Given the CPI data for November, the rise in pensions will finally be higher than expected by the Government in the design of its Budgets for next year. Although the Executive insisted on not giving an estimated figure of increase, since this could change according to inflation (as has happened), the Government had among its forecasts an increase of between 2.2 and 2.3%. However, the soaring inflation in recent months, mainly due to the price of energy, has pushed up the revaluation of pensions a lot.

The rise in pensions affects the 9.8 million contributory, while the minimum and non-contributory will rise more, 3%, according to the law of General State Budgets for 2022, also being processed in the Courts.

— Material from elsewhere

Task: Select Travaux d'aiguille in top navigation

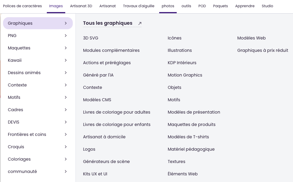Action: pyautogui.click(x=139, y=6)
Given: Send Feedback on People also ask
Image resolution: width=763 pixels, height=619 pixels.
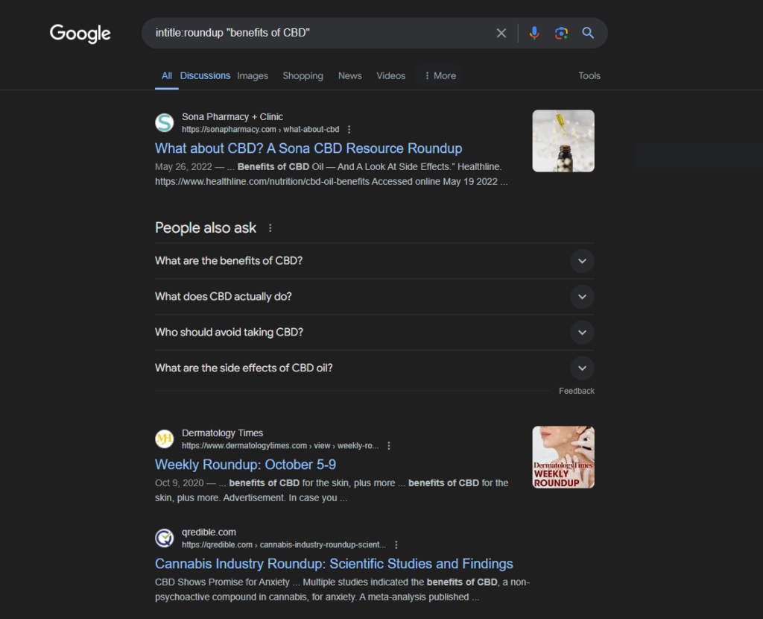Looking at the screenshot, I should tap(576, 390).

Compensation with the "paguilla" of 2021

The 2.5% average inflation of 2021 (from the interannual CPI from December 2020 to November 2021) will not only mark the revaluation of pensions in 2022 but also defines what will be the compensatory "pay" for the annual rise in 2021.

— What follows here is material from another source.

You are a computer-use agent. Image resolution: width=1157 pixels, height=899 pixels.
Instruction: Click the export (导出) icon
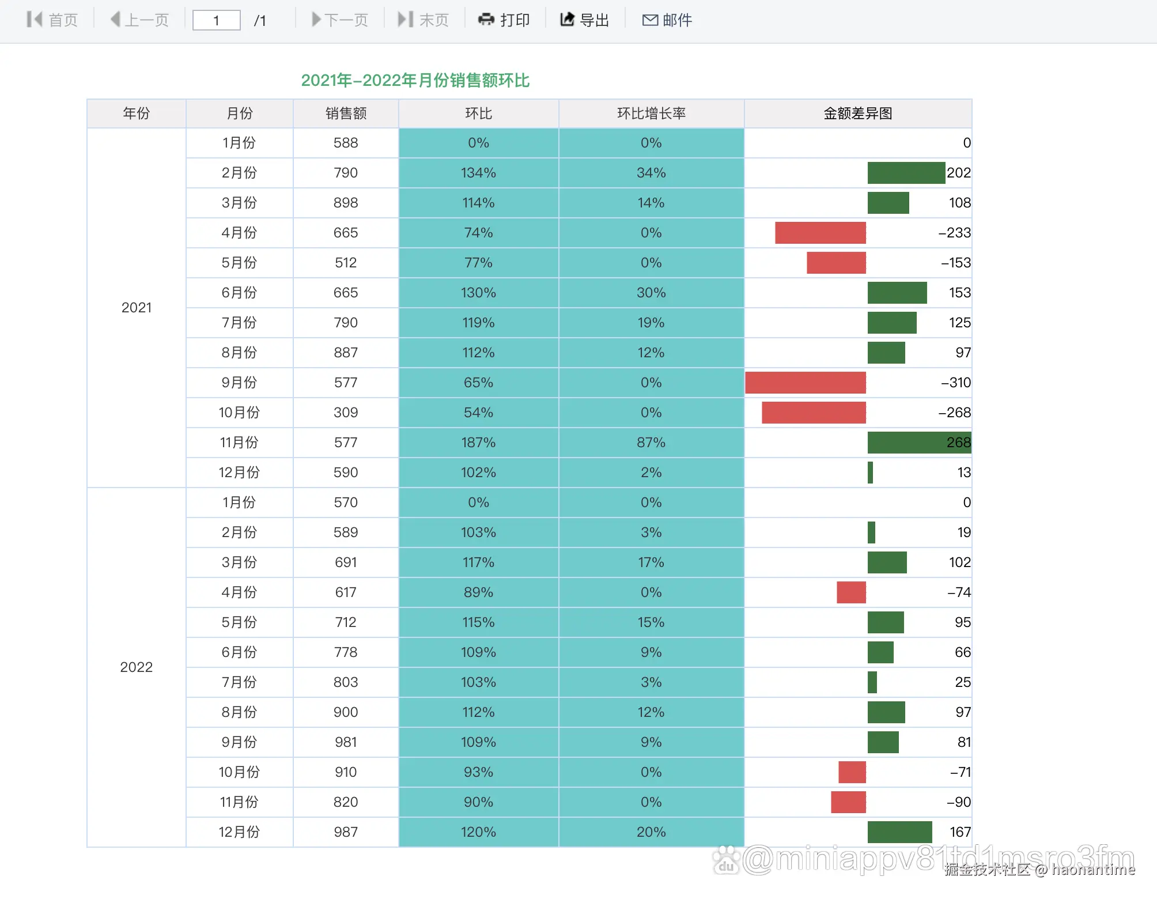click(567, 20)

This year the revaluation of pensions was still calculated with an inflation forecast, which was 0.9%. In the absence of the new design for the revaluation of pensions, the Government established that these would be increased with the provision and, if it were finally higher, the so-called "pay" of pensions would be paid to the beneficiaries at the beginning of the following year. .

As the average inflation has been 2.5%, the compensatory pay will be 1.6 percentage points that will be added to the increase of 0.9% approved.

This will be the last compensatory payment that will be paid, since from January 1 the pensions will begin to be revalued by law and based on the average of the CPI of the previous year, and not with respect to an inflation forecast.

The Minister of Inclusion, Social Security and Migrations, José Luis Escrivá, has already calculated that this payment would mean an outlay for Social Security of some 2,000 million euros.